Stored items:
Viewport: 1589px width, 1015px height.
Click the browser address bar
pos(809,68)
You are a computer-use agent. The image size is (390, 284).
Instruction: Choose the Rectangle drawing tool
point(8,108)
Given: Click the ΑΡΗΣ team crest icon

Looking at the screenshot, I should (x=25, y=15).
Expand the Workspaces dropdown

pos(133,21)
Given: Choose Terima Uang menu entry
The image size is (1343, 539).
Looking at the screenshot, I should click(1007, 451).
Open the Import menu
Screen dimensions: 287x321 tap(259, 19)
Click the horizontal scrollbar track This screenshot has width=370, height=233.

---

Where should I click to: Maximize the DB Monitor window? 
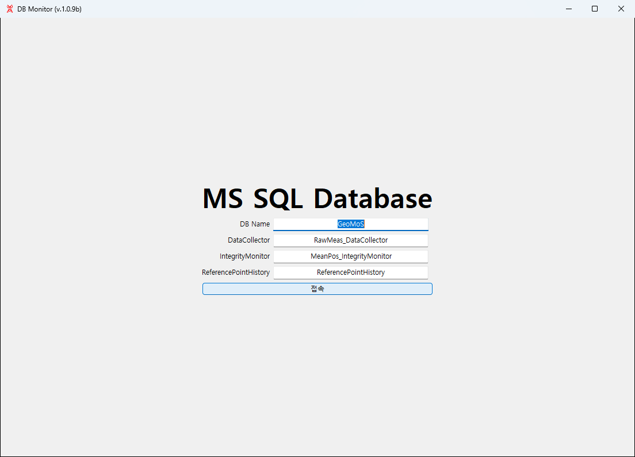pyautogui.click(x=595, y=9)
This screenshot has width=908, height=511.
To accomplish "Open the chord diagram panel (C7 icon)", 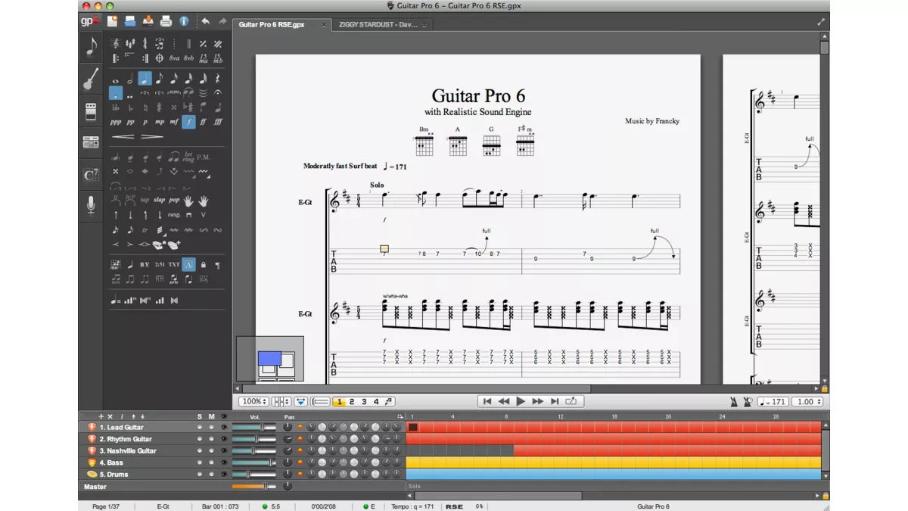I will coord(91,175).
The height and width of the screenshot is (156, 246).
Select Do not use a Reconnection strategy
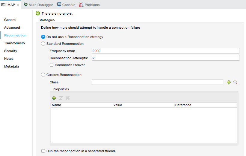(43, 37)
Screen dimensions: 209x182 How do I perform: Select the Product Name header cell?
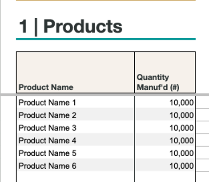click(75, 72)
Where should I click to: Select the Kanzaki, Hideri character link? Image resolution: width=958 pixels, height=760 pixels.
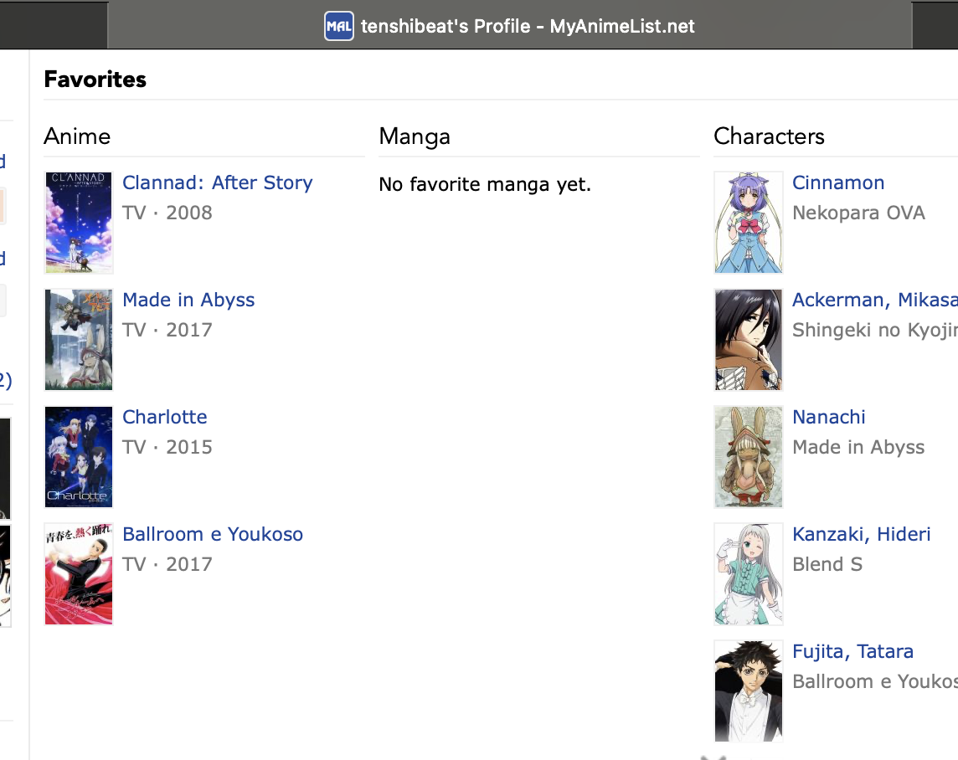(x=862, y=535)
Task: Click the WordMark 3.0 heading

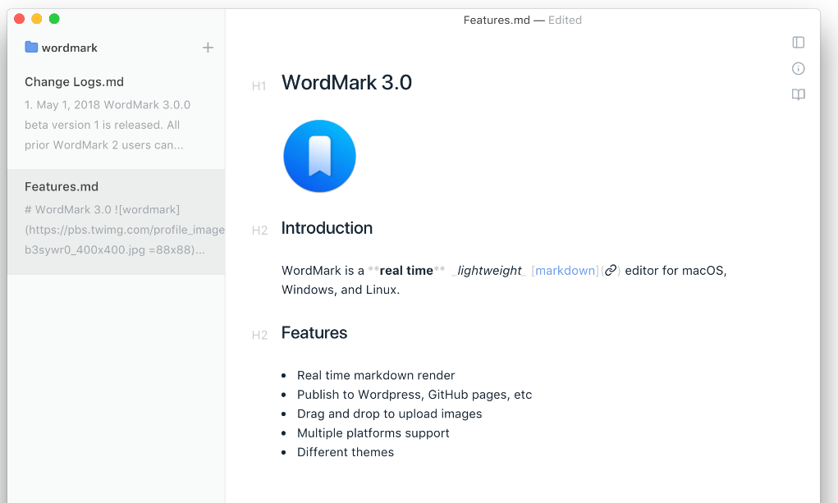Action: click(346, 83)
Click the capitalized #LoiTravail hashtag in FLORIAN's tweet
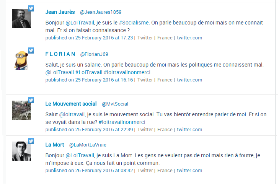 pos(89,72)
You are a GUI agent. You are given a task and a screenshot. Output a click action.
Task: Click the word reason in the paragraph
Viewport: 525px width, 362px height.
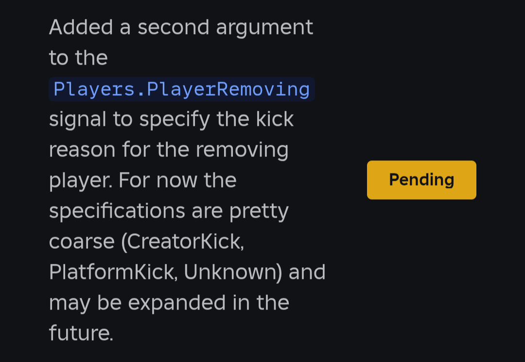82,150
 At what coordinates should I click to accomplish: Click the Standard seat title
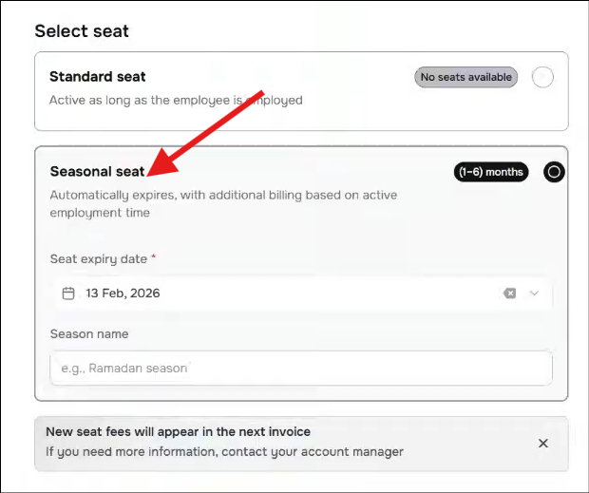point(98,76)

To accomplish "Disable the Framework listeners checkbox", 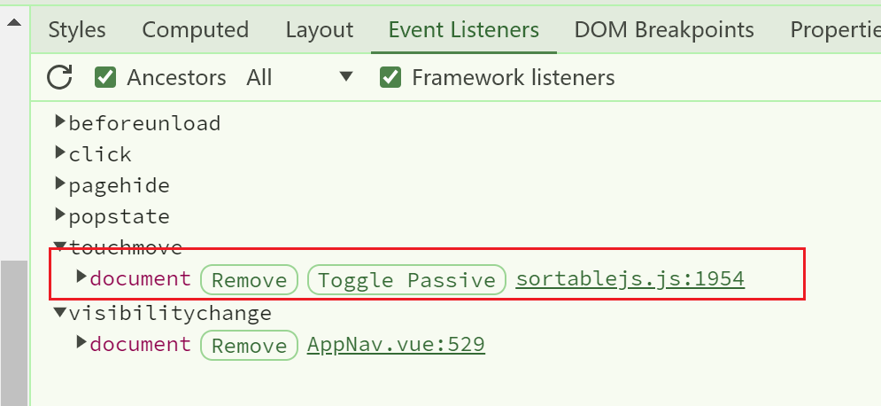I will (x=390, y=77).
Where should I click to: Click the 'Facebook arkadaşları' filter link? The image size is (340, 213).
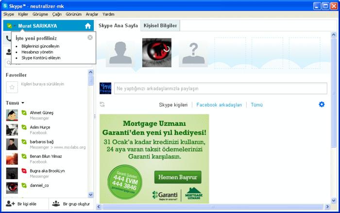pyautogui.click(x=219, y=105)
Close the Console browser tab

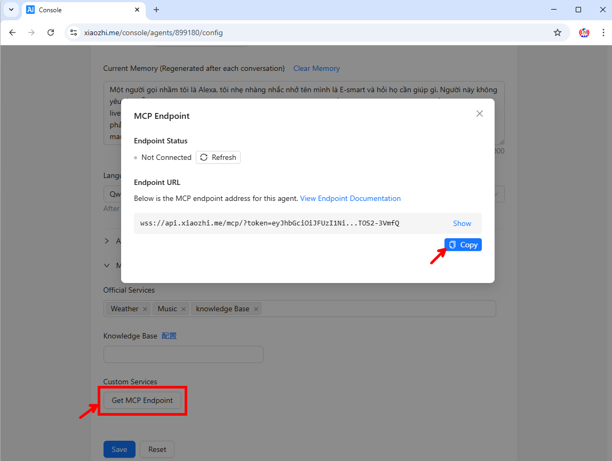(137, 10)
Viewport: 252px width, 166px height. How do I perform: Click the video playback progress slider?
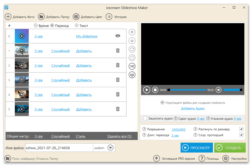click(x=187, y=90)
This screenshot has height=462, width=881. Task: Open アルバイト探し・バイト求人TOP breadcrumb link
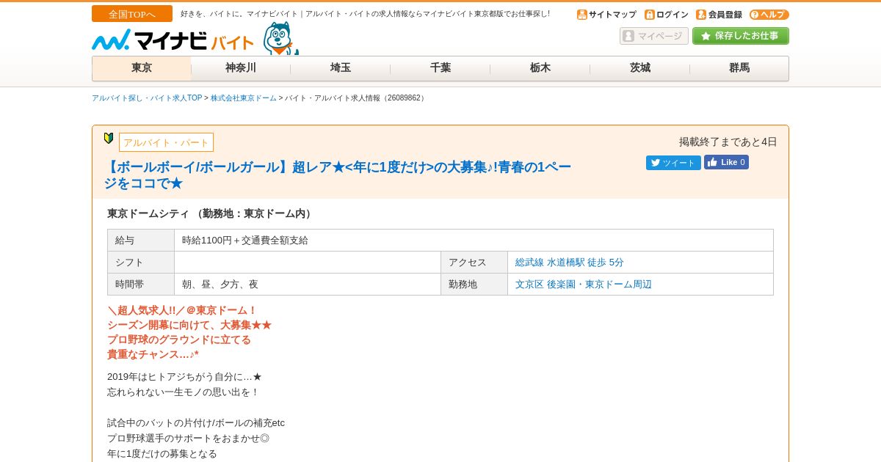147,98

• _What needs to be done_
Wherever the string "agent" appears in the data above, report the whole line.

• _Output of the task_
You are a computer-use agent. The image size is (390, 284).
You are a GUI agent. You are given a task and a screenshot. Output a click action.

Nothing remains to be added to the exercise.